» **Material shown**:
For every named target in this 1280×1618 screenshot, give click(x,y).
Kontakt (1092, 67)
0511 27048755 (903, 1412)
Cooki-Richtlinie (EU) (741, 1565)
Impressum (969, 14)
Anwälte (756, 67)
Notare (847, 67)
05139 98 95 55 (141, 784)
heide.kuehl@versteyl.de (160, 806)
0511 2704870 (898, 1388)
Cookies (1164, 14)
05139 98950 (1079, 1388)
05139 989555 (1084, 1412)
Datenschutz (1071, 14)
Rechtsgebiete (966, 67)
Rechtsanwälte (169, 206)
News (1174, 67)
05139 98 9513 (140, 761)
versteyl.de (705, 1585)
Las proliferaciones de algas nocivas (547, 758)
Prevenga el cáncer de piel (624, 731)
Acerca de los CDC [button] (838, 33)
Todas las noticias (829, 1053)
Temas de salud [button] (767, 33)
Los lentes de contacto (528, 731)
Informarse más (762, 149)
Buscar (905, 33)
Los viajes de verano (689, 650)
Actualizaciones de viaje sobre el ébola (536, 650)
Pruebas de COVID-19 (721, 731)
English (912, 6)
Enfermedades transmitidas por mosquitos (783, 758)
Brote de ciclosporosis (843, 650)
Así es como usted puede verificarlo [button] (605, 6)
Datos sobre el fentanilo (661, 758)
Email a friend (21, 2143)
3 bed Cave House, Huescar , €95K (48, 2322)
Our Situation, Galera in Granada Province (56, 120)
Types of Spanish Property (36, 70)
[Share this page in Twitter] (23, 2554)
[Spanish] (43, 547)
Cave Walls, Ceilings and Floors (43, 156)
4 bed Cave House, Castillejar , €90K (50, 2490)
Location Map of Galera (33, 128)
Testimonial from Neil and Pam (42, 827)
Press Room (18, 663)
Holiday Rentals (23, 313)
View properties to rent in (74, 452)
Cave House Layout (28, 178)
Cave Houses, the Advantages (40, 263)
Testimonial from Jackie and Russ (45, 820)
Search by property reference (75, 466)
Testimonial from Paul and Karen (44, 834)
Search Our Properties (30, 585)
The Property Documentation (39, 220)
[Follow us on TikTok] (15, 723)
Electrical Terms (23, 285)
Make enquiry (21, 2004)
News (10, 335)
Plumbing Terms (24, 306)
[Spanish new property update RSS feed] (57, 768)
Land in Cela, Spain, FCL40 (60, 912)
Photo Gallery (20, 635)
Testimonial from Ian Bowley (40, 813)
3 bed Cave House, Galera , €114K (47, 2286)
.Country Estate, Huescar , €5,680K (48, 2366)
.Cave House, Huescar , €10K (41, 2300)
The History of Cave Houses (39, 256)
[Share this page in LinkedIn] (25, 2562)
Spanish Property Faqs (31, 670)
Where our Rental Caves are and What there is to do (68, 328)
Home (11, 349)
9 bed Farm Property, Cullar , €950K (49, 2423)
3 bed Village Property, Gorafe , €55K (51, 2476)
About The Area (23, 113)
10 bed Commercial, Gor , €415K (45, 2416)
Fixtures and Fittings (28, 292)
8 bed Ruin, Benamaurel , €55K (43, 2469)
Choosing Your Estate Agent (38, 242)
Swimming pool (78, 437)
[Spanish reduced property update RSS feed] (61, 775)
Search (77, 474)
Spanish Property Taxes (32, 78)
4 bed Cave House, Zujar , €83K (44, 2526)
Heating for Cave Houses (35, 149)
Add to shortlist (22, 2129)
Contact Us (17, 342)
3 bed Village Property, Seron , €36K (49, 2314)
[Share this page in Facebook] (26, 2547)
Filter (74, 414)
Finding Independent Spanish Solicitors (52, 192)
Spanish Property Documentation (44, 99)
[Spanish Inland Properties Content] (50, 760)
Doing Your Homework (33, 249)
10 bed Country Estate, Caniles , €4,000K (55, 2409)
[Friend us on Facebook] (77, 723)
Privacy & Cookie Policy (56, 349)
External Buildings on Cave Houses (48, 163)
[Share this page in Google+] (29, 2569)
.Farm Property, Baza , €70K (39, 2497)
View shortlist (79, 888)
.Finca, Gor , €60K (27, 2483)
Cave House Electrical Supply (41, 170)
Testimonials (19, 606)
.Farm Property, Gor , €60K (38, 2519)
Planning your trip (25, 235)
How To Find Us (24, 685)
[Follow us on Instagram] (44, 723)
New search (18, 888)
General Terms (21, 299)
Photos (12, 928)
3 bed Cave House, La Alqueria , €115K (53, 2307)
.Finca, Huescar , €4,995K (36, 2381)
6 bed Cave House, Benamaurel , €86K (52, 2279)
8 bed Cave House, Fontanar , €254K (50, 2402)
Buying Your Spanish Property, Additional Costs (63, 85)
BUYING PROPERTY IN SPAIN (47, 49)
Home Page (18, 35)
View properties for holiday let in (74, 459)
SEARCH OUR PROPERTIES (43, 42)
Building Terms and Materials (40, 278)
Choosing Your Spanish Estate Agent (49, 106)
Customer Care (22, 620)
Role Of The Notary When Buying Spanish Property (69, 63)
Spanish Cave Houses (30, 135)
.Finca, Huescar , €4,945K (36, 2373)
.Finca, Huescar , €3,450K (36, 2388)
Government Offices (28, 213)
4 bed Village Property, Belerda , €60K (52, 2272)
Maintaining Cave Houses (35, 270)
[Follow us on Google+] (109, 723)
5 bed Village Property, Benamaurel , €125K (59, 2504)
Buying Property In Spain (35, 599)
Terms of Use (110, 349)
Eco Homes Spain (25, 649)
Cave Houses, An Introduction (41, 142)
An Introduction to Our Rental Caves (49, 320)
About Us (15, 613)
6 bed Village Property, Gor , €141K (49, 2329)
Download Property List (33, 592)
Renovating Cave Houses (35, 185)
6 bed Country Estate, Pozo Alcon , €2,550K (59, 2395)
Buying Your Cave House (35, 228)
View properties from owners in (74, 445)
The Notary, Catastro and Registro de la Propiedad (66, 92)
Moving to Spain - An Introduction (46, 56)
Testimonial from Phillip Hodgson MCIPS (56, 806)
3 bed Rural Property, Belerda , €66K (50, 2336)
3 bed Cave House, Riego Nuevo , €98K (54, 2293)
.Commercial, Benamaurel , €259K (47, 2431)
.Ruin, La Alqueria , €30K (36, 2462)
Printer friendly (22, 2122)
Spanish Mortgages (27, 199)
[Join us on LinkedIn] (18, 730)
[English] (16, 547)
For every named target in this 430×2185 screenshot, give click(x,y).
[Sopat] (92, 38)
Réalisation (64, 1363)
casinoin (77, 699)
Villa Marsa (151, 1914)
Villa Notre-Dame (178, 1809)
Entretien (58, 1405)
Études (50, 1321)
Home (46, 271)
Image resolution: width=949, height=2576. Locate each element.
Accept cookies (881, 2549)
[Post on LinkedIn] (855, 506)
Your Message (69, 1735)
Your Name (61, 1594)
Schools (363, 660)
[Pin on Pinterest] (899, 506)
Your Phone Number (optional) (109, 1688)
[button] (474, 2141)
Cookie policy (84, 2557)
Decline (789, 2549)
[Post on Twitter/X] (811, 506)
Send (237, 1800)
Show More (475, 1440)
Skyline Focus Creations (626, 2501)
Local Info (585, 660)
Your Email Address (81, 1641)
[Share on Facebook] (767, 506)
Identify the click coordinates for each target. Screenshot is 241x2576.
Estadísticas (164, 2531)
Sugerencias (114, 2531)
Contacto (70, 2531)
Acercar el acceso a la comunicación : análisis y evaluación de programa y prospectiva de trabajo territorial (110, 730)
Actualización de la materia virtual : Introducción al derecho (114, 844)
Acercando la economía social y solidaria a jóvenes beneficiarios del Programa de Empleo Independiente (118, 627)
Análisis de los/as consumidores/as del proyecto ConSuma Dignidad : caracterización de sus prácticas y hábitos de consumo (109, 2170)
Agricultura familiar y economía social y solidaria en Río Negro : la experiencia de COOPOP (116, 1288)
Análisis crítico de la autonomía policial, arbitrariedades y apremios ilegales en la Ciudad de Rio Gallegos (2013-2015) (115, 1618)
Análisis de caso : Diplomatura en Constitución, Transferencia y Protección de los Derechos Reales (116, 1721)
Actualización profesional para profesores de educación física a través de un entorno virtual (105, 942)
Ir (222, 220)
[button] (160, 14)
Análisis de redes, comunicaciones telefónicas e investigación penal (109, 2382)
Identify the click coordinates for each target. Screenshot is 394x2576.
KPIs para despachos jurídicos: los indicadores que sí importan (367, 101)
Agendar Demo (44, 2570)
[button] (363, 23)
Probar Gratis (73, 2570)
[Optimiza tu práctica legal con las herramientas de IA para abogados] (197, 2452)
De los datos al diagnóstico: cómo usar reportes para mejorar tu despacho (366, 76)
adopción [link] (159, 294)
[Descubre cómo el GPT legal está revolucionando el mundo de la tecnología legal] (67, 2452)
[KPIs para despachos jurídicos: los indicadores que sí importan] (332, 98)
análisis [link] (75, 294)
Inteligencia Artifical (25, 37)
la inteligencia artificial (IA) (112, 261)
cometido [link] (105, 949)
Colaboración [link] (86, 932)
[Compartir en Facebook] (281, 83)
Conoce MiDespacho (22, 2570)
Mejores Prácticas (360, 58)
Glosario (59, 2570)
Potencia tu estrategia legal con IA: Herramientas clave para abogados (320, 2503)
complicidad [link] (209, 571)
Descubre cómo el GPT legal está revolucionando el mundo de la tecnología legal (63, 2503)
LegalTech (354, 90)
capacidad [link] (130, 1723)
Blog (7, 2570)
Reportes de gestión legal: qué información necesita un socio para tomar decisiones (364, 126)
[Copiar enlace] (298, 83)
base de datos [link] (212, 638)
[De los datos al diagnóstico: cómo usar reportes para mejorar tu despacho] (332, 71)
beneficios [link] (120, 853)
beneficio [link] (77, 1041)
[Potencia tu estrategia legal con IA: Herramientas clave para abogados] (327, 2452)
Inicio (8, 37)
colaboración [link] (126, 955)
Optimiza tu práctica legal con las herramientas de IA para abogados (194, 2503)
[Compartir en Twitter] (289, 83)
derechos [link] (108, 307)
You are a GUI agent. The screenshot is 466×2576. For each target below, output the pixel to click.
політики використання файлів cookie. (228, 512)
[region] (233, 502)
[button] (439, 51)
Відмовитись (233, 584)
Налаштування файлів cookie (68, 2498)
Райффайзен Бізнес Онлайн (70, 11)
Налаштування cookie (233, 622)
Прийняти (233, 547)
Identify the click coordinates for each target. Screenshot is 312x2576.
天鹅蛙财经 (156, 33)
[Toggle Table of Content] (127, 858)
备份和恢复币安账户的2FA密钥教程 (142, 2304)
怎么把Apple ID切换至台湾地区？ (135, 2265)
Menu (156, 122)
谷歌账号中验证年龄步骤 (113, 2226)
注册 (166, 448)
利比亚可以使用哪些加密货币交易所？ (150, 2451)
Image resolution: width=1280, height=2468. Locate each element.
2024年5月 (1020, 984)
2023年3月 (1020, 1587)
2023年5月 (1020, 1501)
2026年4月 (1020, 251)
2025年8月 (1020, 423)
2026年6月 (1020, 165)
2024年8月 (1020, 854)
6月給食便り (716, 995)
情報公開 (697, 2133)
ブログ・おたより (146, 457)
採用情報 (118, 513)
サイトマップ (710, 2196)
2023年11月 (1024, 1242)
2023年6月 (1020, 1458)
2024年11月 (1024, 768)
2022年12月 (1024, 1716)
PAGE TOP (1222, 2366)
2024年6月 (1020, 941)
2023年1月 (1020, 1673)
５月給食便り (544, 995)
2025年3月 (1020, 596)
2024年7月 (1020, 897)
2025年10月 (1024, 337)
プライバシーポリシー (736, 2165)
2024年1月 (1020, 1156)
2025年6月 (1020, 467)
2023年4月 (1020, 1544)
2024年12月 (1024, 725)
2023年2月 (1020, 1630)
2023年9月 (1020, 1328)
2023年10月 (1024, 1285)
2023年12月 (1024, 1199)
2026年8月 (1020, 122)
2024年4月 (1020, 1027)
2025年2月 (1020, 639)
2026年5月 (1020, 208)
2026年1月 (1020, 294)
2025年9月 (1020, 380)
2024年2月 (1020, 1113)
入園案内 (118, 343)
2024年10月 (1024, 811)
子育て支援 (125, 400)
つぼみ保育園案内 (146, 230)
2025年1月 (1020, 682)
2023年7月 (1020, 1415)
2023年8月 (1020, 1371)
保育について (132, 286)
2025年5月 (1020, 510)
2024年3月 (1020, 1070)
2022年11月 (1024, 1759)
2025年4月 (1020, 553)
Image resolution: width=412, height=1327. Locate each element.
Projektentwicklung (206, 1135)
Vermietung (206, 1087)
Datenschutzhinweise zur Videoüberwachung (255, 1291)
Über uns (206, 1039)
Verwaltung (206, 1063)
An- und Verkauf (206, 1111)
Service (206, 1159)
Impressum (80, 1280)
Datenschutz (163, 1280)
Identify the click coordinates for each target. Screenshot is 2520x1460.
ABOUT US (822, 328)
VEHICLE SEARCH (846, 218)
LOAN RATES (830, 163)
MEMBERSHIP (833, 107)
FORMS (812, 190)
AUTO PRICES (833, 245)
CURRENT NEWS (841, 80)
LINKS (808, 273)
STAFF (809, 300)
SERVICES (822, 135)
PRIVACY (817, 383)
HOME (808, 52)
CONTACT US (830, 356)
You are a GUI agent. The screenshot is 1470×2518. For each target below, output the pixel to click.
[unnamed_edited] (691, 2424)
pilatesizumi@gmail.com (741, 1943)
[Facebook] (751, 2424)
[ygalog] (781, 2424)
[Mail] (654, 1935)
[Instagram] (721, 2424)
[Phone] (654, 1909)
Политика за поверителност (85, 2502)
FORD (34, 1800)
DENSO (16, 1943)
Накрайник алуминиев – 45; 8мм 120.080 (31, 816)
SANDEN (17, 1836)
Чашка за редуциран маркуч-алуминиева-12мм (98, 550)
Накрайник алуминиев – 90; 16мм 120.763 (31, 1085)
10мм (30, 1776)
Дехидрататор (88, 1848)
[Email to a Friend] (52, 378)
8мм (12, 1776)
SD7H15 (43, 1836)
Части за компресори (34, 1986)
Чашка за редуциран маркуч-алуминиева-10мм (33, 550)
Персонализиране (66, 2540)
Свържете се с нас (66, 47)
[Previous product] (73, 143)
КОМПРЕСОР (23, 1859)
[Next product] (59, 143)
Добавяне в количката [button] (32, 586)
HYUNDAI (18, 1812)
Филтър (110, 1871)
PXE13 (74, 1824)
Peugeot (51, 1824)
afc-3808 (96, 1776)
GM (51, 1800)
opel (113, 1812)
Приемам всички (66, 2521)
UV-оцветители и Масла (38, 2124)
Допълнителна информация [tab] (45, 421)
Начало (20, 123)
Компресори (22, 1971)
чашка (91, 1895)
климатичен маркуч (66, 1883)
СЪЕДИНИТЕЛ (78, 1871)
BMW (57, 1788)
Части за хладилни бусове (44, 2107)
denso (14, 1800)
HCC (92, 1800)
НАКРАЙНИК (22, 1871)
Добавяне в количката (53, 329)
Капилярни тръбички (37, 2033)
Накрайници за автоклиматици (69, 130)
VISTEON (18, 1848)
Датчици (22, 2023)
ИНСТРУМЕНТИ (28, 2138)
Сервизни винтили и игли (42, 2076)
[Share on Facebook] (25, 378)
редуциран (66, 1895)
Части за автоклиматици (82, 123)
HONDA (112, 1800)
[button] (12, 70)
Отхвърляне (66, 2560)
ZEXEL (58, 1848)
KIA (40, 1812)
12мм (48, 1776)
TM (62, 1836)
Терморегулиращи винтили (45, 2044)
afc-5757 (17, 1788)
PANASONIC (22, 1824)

» **Action item**: Begin at the line above that has "Приемам всички (66, 2521)" and stop after the line that has "Капилярни тръбички (37, 2033)", copying each line exactly and adding nothing else.

» **Solution**:
Приемам всички (66, 2521)
UV-оцветители и Масла (38, 2124)
Допълнителна информация [tab] (45, 421)
Начало (20, 123)
Компресори (22, 1971)
чашка (91, 1895)
климатичен маркуч (66, 1883)
СЪЕДИНИТЕЛ (78, 1871)
BMW (57, 1788)
Части за хладилни бусове (44, 2107)
denso (14, 1800)
HCC (92, 1800)
НАКРАЙНИК (22, 1871)
Добавяне в количката (53, 329)
Капилярни тръбички (37, 2033)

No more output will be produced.